* **GOAL**: Quote each of the following rows verbatim.

* **LISTED ENTRIES**:
------------------------------------

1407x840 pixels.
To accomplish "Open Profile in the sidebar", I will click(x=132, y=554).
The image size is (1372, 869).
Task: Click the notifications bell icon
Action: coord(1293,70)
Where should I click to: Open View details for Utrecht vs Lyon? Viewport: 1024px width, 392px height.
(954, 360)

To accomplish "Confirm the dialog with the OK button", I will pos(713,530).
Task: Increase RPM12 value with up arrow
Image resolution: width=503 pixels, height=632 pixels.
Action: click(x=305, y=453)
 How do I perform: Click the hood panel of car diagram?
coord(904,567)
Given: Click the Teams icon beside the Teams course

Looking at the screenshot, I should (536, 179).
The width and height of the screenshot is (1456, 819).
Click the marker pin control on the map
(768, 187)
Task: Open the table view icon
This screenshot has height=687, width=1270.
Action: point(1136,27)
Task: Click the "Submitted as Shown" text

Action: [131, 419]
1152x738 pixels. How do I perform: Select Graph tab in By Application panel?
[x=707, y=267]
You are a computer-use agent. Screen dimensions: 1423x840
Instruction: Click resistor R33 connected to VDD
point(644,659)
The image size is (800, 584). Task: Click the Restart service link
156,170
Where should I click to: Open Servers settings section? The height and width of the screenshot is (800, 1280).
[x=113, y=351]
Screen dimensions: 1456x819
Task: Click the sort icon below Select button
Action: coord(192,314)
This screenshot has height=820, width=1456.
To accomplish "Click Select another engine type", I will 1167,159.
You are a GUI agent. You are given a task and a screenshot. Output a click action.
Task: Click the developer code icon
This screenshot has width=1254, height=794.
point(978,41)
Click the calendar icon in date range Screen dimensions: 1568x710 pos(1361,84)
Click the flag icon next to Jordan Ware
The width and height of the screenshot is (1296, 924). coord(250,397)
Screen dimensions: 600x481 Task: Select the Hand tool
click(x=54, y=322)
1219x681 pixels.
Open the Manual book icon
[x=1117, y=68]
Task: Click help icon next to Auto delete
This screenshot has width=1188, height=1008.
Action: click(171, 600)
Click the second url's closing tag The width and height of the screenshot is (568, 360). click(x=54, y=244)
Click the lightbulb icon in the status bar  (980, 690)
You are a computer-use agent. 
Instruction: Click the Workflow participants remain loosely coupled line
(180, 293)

------------------------------------

* **OUTPUT OF THE EXERCISE**:
1407x840 pixels.
To accomplish "Open Profile in the sidebar", I will click(x=132, y=554).
The image size is (1372, 869).
Task: Click the notifications bell icon
Action: coord(1293,70)
Where should I click to: Open View details for Utrecht vs Lyon? Viewport: 1024px width, 392px height.
(954, 360)

To accomplish "Confirm the dialog with the OK button", I will pos(713,530).
Task: Increase RPM12 value with up arrow
Image resolution: width=503 pixels, height=632 pixels.
Action: click(x=305, y=453)
 How do I perform: Click the hood panel of car diagram?
coord(904,567)
Given: Click the Teams icon beside the Teams course

Looking at the screenshot, I should (536, 179).
The width and height of the screenshot is (1456, 819).
Click the marker pin control on the map
(768, 187)
Task: Open the table view icon
This screenshot has height=687, width=1270.
Action: point(1136,27)
Task: Click the "Submitted as Shown" text

Action: [131, 419]
1152x738 pixels. How do I perform: Select Graph tab in By Application panel?
[x=707, y=267]
You are a computer-use agent. Screen dimensions: 1423x840
Instruction: Click resistor R33 connected to VDD
point(644,659)
The image size is (800, 584). Task: Click the Restart service link
156,170
Where should I click to: Open Servers settings section? The height and width of the screenshot is (800, 1280).
[x=113, y=351]
Screen dimensions: 1456x819
Task: Click the sort icon below Select button
Action: coord(192,314)
This screenshot has height=820, width=1456.
To accomplish "Click Select another engine type", I will 1167,159.
You are a GUI agent. You are given a task and a screenshot. Output a click action.
Task: Click the developer code icon
This screenshot has width=1254, height=794.
point(978,41)
Click the calendar icon in date range Screen dimensions: 1568x710 pos(1361,84)
Click the flag icon next to Jordan Ware
The width and height of the screenshot is (1296, 924). coord(250,397)
Screen dimensions: 600x481 Task: Select the Hand tool
click(x=54, y=322)
1219x681 pixels.
Open the Manual book icon
[x=1117, y=68]
Task: Click help icon next to Auto delete
This screenshot has width=1188, height=1008.
Action: click(171, 600)
Click the second url's closing tag The width and height of the screenshot is (568, 360). click(x=54, y=244)
Click the lightbulb icon in the status bar  (980, 690)
You are a computer-use agent. 
Instruction: Click the Workflow participants remain loosely coupled line
(180, 293)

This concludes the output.